In New Zealand it is native to coastal areas of the North and South Islands, Stewart Island, the Three Kings Islands, the Snares Islands, the Chatham Islands, the Auckland Islands, the Antipodes Islands and the Bounty Islands.
Although this species was once widespread, it is now mostly restricted to off-shore rock stacks and islets, such as Mana Island.

==Conservation status==
The small populations are highly threatened, one of the reasons being reduced populations of seabirds which they are dependent on to provide highly fertile and disturbed soils associated with nesting grounds. Additionally the species is susceptible to browsing by livestock, rodents, snails, and insect herbivores such as aphids, leaf miners, the diamondback moth (Plutella xylostella), and the small cabbage white butterfly (Pieris rapae). It is also affected by white rust, a fungus-like disease caused by the oomycete Albugo candida.

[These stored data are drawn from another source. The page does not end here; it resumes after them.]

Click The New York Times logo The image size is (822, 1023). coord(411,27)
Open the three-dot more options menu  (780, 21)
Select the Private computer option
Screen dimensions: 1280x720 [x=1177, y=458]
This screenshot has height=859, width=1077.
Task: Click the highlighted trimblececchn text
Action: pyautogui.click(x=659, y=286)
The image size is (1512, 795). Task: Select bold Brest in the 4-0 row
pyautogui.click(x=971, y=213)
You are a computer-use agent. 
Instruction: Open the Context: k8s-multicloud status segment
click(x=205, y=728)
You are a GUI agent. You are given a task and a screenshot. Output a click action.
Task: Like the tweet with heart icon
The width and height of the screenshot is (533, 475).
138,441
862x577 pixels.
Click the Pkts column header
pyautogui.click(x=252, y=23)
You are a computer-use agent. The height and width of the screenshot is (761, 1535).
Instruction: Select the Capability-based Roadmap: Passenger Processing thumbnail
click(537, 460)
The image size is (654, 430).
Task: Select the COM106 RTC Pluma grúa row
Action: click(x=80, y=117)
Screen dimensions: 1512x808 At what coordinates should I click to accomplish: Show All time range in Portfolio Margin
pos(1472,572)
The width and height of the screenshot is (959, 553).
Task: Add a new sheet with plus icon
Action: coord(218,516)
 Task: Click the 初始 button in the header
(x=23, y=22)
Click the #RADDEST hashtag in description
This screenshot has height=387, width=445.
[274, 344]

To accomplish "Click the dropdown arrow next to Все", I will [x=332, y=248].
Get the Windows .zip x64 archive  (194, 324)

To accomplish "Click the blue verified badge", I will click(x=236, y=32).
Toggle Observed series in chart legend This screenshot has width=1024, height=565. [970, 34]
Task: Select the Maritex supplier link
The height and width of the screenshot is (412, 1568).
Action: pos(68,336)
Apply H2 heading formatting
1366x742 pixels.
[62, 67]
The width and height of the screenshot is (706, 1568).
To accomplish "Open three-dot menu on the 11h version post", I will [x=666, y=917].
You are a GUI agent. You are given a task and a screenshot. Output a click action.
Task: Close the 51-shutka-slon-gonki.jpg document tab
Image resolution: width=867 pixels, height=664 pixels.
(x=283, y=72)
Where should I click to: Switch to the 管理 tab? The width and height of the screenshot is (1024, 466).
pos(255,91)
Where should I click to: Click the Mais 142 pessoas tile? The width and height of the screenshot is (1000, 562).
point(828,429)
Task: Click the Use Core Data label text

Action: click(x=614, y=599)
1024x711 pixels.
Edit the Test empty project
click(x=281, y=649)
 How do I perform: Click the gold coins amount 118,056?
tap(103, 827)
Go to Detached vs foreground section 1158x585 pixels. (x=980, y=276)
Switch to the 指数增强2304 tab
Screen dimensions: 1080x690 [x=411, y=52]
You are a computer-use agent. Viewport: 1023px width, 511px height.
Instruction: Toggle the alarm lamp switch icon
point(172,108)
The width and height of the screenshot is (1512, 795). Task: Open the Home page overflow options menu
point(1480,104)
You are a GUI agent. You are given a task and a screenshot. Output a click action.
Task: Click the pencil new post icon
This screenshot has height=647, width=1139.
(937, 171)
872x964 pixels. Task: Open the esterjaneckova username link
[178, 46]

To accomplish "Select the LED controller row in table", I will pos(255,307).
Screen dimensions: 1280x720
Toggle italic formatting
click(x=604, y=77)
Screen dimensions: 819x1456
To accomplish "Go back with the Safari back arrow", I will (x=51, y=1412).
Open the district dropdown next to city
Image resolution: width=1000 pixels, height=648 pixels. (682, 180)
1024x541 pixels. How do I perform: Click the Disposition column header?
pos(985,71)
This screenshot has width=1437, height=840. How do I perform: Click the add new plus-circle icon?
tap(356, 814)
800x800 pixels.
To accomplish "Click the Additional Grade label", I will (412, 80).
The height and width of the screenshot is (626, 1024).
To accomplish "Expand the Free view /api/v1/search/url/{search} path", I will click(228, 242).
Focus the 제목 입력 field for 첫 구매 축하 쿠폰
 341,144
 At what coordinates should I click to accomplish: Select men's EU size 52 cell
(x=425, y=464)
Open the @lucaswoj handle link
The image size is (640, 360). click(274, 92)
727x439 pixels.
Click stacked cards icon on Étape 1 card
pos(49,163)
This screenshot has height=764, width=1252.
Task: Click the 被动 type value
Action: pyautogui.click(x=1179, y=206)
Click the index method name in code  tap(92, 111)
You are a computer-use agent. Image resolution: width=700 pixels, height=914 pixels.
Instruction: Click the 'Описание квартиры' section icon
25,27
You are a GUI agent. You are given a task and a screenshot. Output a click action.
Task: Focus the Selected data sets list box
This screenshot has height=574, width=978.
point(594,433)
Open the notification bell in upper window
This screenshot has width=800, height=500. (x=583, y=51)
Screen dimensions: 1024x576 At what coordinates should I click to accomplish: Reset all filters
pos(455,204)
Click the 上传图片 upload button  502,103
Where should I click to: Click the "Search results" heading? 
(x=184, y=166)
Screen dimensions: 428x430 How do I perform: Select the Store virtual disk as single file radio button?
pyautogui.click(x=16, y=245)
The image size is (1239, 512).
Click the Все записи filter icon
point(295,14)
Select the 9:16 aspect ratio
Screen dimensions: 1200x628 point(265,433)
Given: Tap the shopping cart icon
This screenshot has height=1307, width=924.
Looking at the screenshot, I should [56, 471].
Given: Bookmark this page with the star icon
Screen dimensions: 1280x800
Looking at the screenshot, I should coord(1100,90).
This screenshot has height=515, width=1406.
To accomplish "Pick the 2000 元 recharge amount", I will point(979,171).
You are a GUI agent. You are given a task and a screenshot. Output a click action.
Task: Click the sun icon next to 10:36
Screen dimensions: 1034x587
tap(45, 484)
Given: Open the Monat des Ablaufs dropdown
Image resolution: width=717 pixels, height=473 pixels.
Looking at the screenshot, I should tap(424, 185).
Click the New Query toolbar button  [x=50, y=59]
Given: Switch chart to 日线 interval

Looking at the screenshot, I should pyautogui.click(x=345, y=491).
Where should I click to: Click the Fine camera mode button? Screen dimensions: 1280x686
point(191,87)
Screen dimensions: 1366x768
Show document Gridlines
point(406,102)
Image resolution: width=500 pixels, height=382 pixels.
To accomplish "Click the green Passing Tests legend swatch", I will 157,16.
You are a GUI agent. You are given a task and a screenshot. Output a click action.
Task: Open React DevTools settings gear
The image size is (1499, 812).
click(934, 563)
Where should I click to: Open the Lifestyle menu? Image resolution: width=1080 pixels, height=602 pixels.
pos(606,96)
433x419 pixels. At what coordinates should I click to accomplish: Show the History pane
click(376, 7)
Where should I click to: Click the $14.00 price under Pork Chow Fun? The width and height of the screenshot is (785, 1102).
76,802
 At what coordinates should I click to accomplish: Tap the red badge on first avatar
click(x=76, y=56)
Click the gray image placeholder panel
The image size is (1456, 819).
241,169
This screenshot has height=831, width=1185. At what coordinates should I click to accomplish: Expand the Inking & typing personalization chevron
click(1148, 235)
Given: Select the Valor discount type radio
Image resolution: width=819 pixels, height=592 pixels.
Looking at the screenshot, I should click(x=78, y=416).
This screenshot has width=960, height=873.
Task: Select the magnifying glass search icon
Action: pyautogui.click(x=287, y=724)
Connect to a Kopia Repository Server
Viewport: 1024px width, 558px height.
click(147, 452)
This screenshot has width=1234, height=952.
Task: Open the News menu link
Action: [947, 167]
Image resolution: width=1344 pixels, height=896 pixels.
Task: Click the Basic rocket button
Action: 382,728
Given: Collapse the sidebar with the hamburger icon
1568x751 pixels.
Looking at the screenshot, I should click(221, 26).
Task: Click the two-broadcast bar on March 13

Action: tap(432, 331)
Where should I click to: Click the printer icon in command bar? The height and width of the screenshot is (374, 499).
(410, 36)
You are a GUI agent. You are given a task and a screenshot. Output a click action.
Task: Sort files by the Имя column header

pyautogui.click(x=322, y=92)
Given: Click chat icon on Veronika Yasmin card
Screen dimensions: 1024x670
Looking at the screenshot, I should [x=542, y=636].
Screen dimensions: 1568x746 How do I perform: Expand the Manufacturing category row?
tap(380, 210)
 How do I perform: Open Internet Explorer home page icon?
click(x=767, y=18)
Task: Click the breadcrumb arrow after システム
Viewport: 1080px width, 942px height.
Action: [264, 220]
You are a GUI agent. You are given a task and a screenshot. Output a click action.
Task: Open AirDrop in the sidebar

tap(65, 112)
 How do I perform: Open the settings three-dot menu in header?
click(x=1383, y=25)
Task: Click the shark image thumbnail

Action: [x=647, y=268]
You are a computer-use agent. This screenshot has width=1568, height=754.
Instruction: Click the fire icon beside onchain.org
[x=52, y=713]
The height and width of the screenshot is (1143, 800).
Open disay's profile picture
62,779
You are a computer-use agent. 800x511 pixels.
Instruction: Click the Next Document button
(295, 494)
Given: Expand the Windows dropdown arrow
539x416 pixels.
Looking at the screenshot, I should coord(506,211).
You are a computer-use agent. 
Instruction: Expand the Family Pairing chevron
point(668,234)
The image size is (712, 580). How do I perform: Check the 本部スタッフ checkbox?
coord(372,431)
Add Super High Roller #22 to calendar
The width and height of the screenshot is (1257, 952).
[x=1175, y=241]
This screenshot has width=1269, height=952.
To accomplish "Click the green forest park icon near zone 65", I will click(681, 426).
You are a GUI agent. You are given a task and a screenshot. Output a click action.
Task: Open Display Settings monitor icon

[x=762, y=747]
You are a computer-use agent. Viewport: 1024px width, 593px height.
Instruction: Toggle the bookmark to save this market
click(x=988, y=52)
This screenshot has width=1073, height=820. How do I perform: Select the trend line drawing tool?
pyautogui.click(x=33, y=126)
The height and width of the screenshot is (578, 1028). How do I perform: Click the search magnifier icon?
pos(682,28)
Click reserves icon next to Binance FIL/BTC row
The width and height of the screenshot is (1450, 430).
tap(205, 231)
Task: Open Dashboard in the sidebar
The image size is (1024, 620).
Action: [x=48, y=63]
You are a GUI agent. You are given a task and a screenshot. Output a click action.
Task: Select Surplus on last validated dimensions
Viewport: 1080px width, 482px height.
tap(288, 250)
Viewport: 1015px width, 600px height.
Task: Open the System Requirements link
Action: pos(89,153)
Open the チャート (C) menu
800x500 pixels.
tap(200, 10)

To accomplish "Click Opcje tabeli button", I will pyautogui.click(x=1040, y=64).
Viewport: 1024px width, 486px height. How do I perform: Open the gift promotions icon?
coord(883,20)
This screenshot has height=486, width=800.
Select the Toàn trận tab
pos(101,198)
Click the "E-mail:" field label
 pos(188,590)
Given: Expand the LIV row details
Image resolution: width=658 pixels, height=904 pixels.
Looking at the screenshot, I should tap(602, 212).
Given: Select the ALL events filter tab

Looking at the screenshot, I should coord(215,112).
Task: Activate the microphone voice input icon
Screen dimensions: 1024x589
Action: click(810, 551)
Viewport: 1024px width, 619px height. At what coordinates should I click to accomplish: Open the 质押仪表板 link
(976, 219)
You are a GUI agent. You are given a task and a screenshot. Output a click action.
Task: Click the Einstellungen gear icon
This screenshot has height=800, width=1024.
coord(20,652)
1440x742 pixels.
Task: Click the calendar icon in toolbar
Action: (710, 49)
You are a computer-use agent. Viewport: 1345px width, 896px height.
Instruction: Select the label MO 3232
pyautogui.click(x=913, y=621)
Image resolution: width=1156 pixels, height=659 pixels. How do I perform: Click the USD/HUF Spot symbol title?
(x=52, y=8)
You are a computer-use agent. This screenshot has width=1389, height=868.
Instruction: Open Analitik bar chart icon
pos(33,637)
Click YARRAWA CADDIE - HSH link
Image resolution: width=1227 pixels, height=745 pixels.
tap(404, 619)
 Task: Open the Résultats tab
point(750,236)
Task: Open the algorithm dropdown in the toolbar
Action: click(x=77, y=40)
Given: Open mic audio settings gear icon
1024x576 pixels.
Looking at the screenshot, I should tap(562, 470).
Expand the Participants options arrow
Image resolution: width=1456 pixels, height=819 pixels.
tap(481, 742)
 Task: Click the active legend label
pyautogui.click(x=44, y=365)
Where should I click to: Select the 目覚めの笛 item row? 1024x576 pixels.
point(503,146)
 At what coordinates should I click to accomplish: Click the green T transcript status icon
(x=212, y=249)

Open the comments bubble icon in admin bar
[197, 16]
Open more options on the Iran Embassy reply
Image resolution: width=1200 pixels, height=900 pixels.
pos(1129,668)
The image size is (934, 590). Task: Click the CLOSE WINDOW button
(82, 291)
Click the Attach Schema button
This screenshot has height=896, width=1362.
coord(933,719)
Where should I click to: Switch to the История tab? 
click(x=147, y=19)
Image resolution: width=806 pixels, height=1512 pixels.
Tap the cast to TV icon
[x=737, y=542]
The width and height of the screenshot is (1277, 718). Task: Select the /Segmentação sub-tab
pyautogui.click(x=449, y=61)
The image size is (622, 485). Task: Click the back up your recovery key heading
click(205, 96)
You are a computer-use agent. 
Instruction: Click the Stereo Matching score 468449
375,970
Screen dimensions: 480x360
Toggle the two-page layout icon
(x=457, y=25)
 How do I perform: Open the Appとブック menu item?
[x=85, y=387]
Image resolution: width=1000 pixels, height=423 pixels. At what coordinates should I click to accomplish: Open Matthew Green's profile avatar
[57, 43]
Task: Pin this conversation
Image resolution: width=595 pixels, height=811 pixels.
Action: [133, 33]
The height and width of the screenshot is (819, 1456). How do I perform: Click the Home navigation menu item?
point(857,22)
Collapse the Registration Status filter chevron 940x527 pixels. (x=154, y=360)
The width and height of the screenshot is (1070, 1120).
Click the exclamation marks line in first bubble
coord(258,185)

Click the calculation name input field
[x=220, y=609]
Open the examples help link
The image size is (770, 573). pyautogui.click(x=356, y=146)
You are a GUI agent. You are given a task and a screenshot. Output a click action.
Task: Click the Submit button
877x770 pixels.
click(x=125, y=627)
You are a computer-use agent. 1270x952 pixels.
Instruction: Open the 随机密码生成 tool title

==Connection with James Cook==
During his voyages of exploration James Cook collected a number of plant species at various locations which were used to help ward off scurvy amongst his crew. While visiting Tolaga Bay in New Zealand on his first voyage, Cook noted in his journal on 27 October 1769:
"the other place I landed at was the north point of the Bay where I got as much Sellery and Scurvy grass as loaded the Boat". Historian John Cawte Beaglehole believed that "scurvy grass" in this case referred to Lepidium oleraceum. Specimens of the plant were collected by botanists Johann and Georg Forster on Cook's second voyage.

==Uses==
Young leaves may be eaten raw or cooked. They have a hot cress-like taste and are a rich source of vitamin C.